I found the following quote slightly amusing:
But at least as many people — and maybe quite a few more — love a “Pope Francis” of their own creation; a Pope who will dispense with all of the most inconvenient Catholic moral demands. When that does not happen — and it finally cannot happen — a lot of people may not be happy, and “tolerance” for the Church may get very scarce, very quickly.
I think we’re already seeing this in some sections of the conservative blogosphere. Most people, perhaps all of us, have brushed up against inconvenient moral demands. Mine are gossip, envy, anger, and pride. Over the past decade-plus online I’ve seen struggles with these, plus charity, hospitality, and some others which may have been tolerated or even encouraged under the previous pope or two. I think of liturgy documents which explicitly endorsed a tattletale culture of complaint. As a bishop, I suspect Charles Chaput is well aware of that tendency.
The struggle is already in place for a small but vocal minority of internet Catholics. This pope already does not satisfy their preferences. If believing and non-believing liberals abandon Pope Francis, it will be a lot quieter than the “true believers.” But I’m not convinced that will happen.
Professor Gerard Bradley of the University of Notre Dame School of Law is a constitutional scholar and a longtime friend of mine. Recently he shared with me his belief that “the most perilous [developing challenge that U.S. Catholics face] has to do with the establishment of ‘sexual health,’ ‘gender identity’ and ‘sexual self-determination’ as paramount goods even for children and minors — such that their parents and the Church become serious threats to these minors’ alleged well-being. In other words, Catholic parenting is in jeopardy of being branded, in relatively short order, as a kind of child abuse, a calumny against which our diminishing religious liberty protections will be thin shields.”
People in every generation wrap themselves in the mantle of some kind of exceptionalism. Sometimes it’s positive. Great generations and golden ages. But my sense is that many people in the past twenty to sixty years have engaged in a sort of pessimistic brand of this. It’s never been so bad. It’s never been as dangerous.

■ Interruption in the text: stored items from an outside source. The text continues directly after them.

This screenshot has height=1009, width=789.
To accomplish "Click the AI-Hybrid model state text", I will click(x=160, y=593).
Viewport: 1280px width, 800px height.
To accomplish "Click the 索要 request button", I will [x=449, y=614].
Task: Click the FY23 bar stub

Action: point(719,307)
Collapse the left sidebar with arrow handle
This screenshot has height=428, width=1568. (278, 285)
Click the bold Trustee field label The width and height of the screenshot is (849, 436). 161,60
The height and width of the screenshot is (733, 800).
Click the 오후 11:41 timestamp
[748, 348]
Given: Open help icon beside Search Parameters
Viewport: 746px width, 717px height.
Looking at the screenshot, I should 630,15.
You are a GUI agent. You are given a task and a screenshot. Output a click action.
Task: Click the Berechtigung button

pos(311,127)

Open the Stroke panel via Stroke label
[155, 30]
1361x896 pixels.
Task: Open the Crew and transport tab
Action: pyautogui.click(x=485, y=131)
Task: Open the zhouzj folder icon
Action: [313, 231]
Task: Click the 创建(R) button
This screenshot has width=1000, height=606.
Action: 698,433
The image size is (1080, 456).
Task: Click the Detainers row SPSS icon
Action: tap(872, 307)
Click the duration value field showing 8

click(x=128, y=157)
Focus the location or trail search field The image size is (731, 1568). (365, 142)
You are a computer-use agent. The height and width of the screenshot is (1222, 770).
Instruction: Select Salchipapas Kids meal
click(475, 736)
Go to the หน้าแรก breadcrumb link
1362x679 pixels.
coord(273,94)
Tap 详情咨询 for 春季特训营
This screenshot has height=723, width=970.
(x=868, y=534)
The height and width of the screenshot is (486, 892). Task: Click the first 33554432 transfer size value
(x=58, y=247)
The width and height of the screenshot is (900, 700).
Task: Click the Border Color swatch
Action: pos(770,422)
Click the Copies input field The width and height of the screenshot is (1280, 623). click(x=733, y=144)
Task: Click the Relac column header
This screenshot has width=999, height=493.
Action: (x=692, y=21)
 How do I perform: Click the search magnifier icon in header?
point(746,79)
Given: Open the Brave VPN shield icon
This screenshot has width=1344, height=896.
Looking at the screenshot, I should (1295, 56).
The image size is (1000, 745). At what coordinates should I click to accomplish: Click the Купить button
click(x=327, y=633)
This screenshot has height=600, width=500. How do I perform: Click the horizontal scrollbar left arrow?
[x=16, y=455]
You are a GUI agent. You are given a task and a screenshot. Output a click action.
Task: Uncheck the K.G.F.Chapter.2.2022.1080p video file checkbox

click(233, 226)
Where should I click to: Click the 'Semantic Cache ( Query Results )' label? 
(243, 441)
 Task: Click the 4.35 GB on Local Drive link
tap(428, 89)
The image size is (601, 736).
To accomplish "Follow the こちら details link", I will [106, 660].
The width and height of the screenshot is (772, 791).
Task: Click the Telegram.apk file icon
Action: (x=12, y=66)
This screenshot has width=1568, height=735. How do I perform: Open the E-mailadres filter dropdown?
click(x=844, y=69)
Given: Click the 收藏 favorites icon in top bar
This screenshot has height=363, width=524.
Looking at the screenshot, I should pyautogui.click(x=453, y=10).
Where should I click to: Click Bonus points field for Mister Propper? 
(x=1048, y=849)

As far as these sexual issues are concerned, I’m far more concerned about the role of corporations and the media in the hypersexualization of Western culture. Sex sells. It’s why women and children are trafficked. It’s used to prop up advertising not only for medical products, but also food, drink, sport, and other things we consume. LGBT activists, even those critical of the Church? Sorry, but I’m a lot more worried about the Disney Channel. And that’s just for starters.
I don’t expect the Catholic hierarchy to speak against the secular establishment on these issues. The issues and how they’re handled seem rather muddied. Television cancels the shows of Jennette McCurdy and the Duggars–doesn’t that show moral policing? Someone transgresses and they resign, get fired, or get cut off in a contract dispute. But it seems that later on, the same person pops up, part of a different department’s hype. The using continues, and I don’t just mean figureheads in the cult of celebrity.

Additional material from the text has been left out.